● Exercise goal: Take the line with "Viewport: 1086px width, 456px" as the first and the last line of the data as the end. Write out both and every line between exactly, except pictures.

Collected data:
━━━━

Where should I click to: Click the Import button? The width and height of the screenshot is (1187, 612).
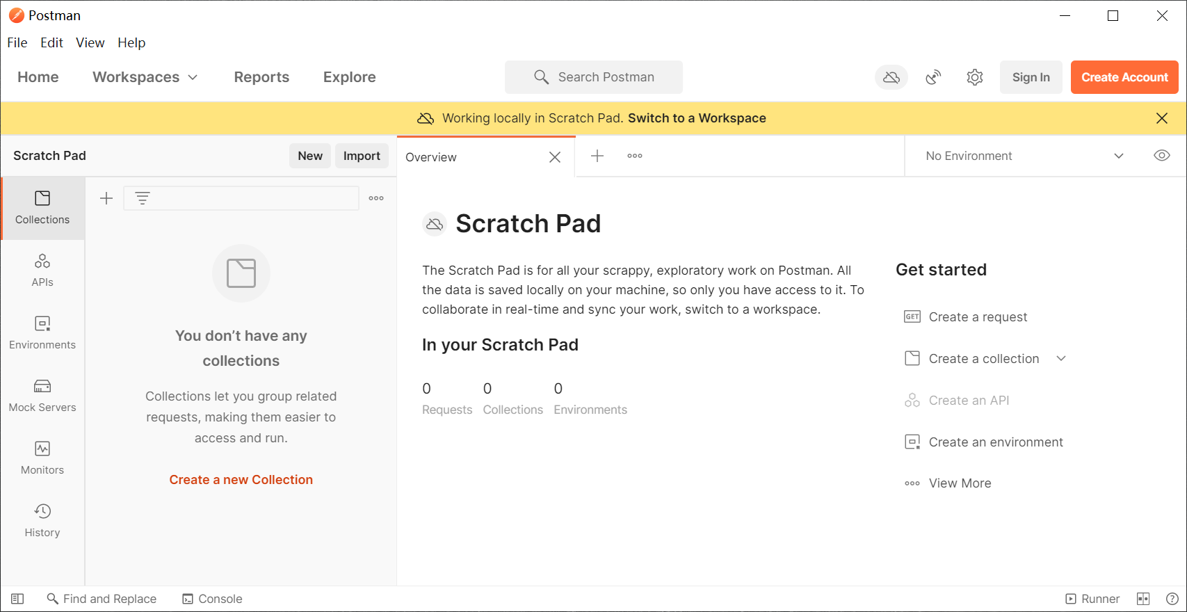click(x=362, y=156)
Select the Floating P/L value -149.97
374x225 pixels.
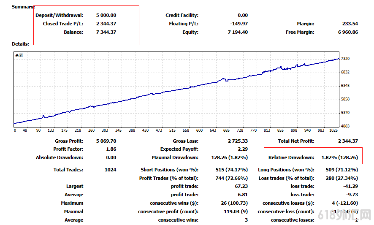click(239, 24)
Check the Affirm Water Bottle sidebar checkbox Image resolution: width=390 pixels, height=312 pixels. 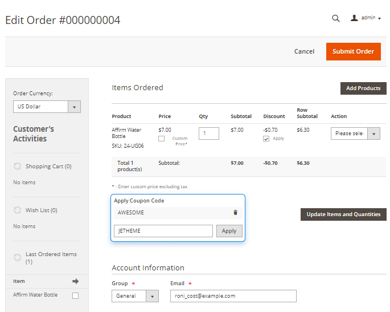[75, 295]
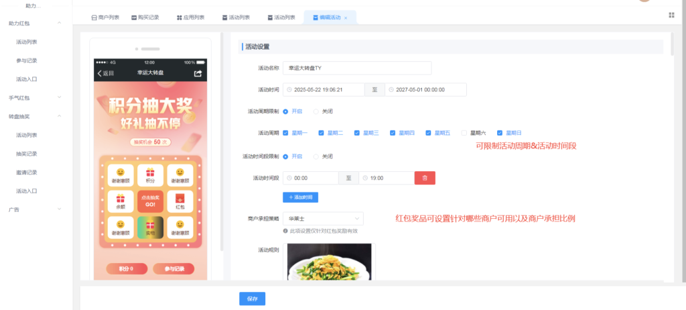Click the 实物 prize tile in preview

[150, 227]
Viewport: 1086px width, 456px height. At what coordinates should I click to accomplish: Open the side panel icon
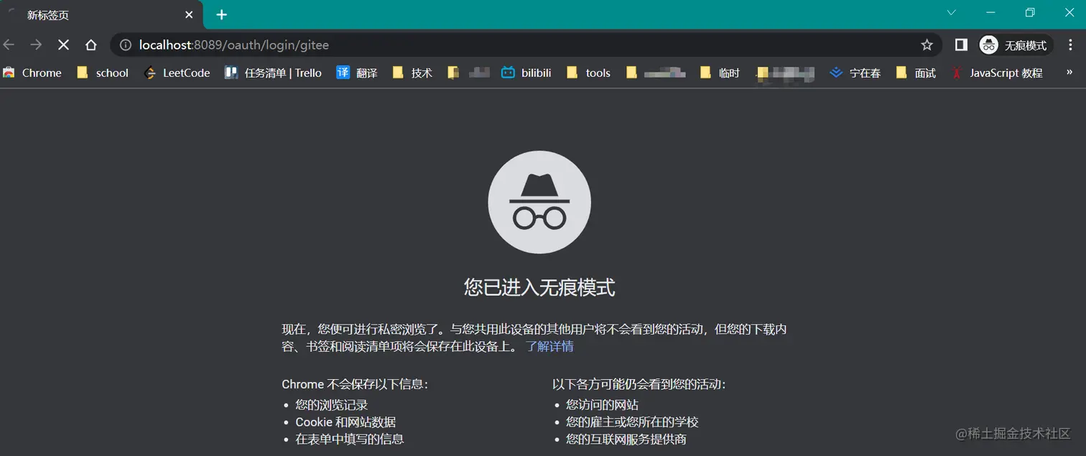point(960,45)
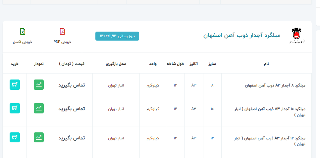
Task: Click 'خروجی اکسل' label
Action: click(x=23, y=42)
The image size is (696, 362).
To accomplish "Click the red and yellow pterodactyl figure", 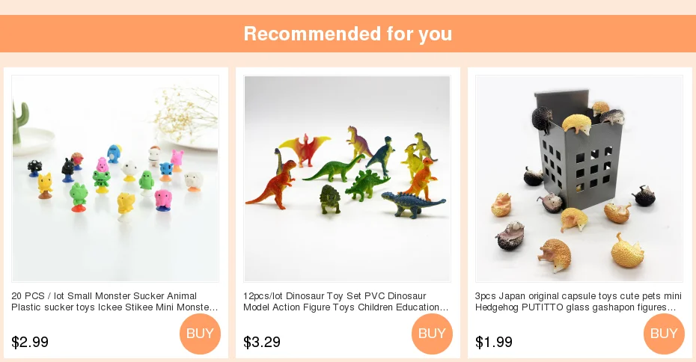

━━━━

● Exercise output:
Viewport: 1086px width, 456px height. At what coordinates should I click to accomplish: Open the side panel icon
point(960,45)
Task: Click 'خروجی اکسل' label
Action: click(x=23, y=42)
The image size is (696, 362).
To accomplish "Click the red and yellow pterodactyl figure", 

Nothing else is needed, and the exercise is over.